Recast every item that follows as a Markdown table with two columns, Row and Line. Put a running number under Row and the item's text under Line, and leave out blank lines.

begin

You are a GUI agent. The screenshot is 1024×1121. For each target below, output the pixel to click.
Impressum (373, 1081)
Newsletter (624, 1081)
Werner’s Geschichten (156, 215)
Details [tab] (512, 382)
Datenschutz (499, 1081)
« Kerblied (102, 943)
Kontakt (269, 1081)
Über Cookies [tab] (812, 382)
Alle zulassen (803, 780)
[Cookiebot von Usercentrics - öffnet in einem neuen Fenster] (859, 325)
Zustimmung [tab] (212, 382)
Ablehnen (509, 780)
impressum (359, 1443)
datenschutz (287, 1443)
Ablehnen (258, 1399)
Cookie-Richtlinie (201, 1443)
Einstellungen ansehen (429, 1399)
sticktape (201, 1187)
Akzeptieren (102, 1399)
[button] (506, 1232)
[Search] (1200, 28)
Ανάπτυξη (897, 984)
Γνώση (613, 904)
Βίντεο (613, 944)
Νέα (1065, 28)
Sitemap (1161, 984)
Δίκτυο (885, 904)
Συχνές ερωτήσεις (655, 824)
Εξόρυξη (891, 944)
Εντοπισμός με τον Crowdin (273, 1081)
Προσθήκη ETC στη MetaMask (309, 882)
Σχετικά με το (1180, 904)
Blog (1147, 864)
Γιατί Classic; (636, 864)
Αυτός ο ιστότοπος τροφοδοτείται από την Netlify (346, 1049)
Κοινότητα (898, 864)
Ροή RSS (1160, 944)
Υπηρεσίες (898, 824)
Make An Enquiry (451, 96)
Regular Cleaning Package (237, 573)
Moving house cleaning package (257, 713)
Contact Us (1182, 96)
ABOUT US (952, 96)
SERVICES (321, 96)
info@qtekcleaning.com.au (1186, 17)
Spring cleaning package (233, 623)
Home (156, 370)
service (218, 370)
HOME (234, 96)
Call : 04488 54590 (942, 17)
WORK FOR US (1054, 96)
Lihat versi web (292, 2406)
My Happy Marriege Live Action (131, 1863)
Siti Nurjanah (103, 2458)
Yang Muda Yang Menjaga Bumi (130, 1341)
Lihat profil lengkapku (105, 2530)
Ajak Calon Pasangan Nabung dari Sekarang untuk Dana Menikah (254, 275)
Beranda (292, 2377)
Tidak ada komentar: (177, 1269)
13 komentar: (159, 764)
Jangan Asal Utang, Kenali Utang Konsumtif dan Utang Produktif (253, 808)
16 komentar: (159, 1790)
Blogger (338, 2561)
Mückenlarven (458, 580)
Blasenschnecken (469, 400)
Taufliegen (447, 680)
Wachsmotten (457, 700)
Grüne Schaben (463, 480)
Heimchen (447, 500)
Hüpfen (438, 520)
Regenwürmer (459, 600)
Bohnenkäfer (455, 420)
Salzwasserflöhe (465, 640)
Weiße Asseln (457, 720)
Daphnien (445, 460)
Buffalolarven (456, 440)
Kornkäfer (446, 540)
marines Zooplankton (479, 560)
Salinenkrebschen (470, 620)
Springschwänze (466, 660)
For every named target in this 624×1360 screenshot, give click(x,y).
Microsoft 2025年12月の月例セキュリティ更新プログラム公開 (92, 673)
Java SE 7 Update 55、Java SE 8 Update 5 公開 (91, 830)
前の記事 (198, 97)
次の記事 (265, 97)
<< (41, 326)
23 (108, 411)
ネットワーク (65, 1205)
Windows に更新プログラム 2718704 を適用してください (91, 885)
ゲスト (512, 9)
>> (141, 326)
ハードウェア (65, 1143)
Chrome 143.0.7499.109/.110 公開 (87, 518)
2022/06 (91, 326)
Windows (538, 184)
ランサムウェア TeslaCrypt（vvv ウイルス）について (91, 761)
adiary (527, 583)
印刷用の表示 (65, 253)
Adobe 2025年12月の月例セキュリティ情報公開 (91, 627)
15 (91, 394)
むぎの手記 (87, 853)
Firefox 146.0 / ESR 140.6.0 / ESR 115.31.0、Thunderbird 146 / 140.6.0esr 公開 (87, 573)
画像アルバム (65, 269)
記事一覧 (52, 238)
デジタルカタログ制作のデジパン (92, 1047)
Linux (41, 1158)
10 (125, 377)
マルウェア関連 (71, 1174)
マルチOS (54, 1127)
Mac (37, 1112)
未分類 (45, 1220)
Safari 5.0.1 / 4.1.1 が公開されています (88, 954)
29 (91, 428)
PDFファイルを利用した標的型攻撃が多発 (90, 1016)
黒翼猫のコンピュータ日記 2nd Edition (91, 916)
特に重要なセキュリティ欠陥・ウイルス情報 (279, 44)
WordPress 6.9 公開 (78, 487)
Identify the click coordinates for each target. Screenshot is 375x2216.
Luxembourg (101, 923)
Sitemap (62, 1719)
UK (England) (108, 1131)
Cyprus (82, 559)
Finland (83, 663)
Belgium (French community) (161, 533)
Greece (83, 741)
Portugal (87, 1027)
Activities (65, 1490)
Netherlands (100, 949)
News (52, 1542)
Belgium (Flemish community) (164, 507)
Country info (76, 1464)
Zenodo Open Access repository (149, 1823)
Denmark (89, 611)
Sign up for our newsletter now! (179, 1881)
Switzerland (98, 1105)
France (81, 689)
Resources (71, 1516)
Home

end

**Written response**
| Row | Line |
|---|---|
| 1 | You are a GUI agent. The screenshot is 1024×1121. For each target below, output the pixel to click. |
| 2 | Impressum (373, 1081) |
| 3 | Newsletter (624, 1081) |
| 4 | Werner’s Geschichten (156, 215) |
| 5 | Details [tab] (512, 382) |
| 6 | Datenschutz (499, 1081) |
| 7 | « Kerblied (102, 943) |
| 8 | Kontakt (269, 1081) |
| 9 | Über Cookies [tab] (812, 382) |
| 10 | Alle zulassen (803, 780) |
| 11 | [Cookiebot von Usercentrics - öffnet in einem neuen Fenster] (859, 325) |
| 12 | Zustimmung [tab] (212, 382) |
| 13 | Ablehnen (509, 780) |
| 14 | impressum (359, 1443) |
| 15 | datenschutz (287, 1443) |
| 16 | Ablehnen (258, 1399) |
| 17 | Cookie-Richtlinie (201, 1443) |
| 18 | Einstellungen ansehen (429, 1399) |
| 19 | sticktape (201, 1187) |
| 20 | Akzeptieren (102, 1399) |
| 21 | [button] (506, 1232) |
| 22 | [Search] (1200, 28) |
| 23 | Ανάπτυξη (897, 984) |
| 24 | Γνώση (613, 904) |
| 25 | Βίντεο (613, 944) |
| 26 | Νέα (1065, 28) |
| 27 | Sitemap (1161, 984) |
| 28 | Δίκτυο (885, 904) |
| 29 | Συχνές ερωτήσεις (655, 824) |
| 30 | Εξόρυξη (891, 944) |
| 31 | Εντοπισμός με τον Crowdin (273, 1081) |
| 32 | Προσθήκη ETC στη MetaMask (309, 882) |
| 33 | Σχετικά με το (1180, 904) |
| 34 | Blog (1147, 864) |
| 35 | Γιατί Classic; (636, 864) |
| 36 | Αυτός ο ιστότοπος τροφοδοτείται από την Netlify (346, 1049) |
| 37 | Κοινότητα (898, 864) |
| 38 | Ροή RSS (1160, 944) |
| 39 | Υπηρεσίες (898, 824) |
| 40 | Make An Enquiry (451, 96) |
| 41 | Regular Cleaning Package (237, 573) |
| 42 | Moving house cleaning package (257, 713) |
| 43 | Contact Us (1182, 96) |
| 44 | ABOUT US (952, 96) |
| 45 | SERVICES (321, 96) |
| 46 | info@qtekcleaning.com.au (1186, 17) |
| 47 | Spring cleaning package (233, 623) |
| 48 | Home (156, 370) |
| 49 | service (218, 370) |
| 50 | HOME (234, 96) |
| 51 | Call : 04488 54590 (942, 17) |
| 52 | WORK FOR US (1054, 96) |
| 53 | Lihat versi web (292, 2406) |
| 54 | My Happy Marriege Live Action (131, 1863) |
| 55 | Siti Nurjanah (103, 2458) |
| 56 | Yang Muda Yang Menjaga Bumi (130, 1341) |
| 57 | Lihat profil lengkapku (105, 2530) |
| 58 | Ajak Calon Pasangan Nabung dari Sekarang untuk Dana Menikah (254, 275) |
| 59 | Beranda (292, 2377) |
| 60 | Tidak ada komentar: (177, 1269) |
| 61 | 13 komentar: (159, 764) |
| 62 | Jangan Asal Utang, Kenali Utang Konsumtif dan Utang Produktif (253, 808) |
| 63 | 16 komentar: (159, 1790) |
| 64 | Blogger (338, 2561) |
| 65 | Mückenlarven (458, 580) |
| 66 | Blasenschnecken (469, 400) |
| 67 | Taufliegen (447, 680) |
| 68 | Wachsmotten (457, 700) |
| 69 | Grüne Schaben (463, 480) |
| 70 | Heimchen (447, 500) |
| 71 | Hüpfen (438, 520) |
| 72 | Regenwürmer (459, 600) |
| 73 | Bohnenkäfer (455, 420) |
| 74 | Salzwasserflöhe (465, 640) |
| 75 | Weiße Asseln (457, 720) |
| 76 | Daphnien (445, 460) |
| 77 | Buffalolarven (456, 440) |
| 78 | Kornkäfer (446, 540) |
| 79 | marines Zooplankton (479, 560) |
| 80 | Salinenkrebschen (470, 620) |
| 81 | Springschwänze (466, 660) |
| 82 | For every named target in this 624×1360 screenshot, give click(x,y). |
| 83 | Microsoft 2025年12月の月例セキュリティ更新プログラム公開 (92, 673) |
| 84 | Java SE 7 Update 55、Java SE 8 Update 5 公開 (91, 830) |
| 85 | 前の記事 (198, 97) |
| 86 | 次の記事 (265, 97) |
| 87 | << (41, 326) |
| 88 | 23 (108, 411) |
| 89 | ネットワーク (65, 1205) |
| 90 | Windows に更新プログラム 2718704 を適用してください (91, 885) |
| 91 | ゲスト (512, 9) |
| 92 | >> (141, 326) |
| 93 | ハードウェア (65, 1143) |
| 94 | Chrome 143.0.7499.109/.110 公開 (87, 518) |
| 95 | 2022/06 (91, 326) |
| 96 | Windows (538, 184) |
| 97 | ランサムウェア TeslaCrypt（vvv ウイルス）について (91, 761) |
| 98 | adiary (527, 583) |
| 99 | 印刷用の表示 (65, 253) |
| 100 | Adobe 2025年12月の月例セキュリティ情報公開 (91, 627) |
| 101 | 15 (91, 394) |
| 102 | むぎの手記 (87, 853) |
| 103 | Firefox 146.0 / ESR 140.6.0 / ESR 115.31.0、Thunderbird 146 / 140.6.0esr 公開 (87, 573) |
| 104 | 画像アルバム (65, 269) |
| 105 | 記事一覧 (52, 238) |
| 106 | デジタルカタログ制作のデジパン (92, 1047) |
| 107 | Linux (41, 1158) |
| 108 | 10 (125, 377) |
| 109 | マルウェア関連 (71, 1174) |
| 110 | マルチOS (54, 1127) |
| 111 | Mac (37, 1112) |
| 112 | 未分類 (45, 1220) |
| 113 | Safari 5.0.1 / 4.1.1 が公開されています (88, 954) |
| 114 | 29 (91, 428) |
| 115 | PDFファイルを利用した標的型攻撃が多発 (90, 1016) |
| 116 | 黒翼猫のコンピュータ日記 2nd Edition (91, 916) |
| 117 | 特に重要なセキュリティ欠陥・ウイルス情報 (279, 44) |
| 118 | WordPress 6.9 公開 (78, 487) |
| 119 | Identify the click coordinates for each target. Screenshot is 375x2216. |
| 120 | Luxembourg (101, 923) |
| 121 | Sitemap (62, 1719) |
| 122 | UK (England) (108, 1131) |
| 123 | Cyprus (82, 559) |
| 124 | Finland (83, 663) |
| 125 | Belgium (French community) (161, 533) |
| 126 | Greece (83, 741) |
| 127 | Portugal (87, 1027) |
| 128 | Activities (65, 1490) |
| 129 | Netherlands (100, 949) |
| 130 | News (52, 1542) |
| 131 | Belgium (Flemish community) (164, 507) |
| 132 | Country info (76, 1464) |
| 133 | Zenodo Open Access repository (149, 1823) |
| 134 | Denmark (89, 611) |
| 135 | Sign up for our newsletter now! (179, 1881) |
| 136 | Switzerland (98, 1105) |
| 137 | France (81, 689) |
| 138 | Resources (71, 1516) |
| 139 | Home |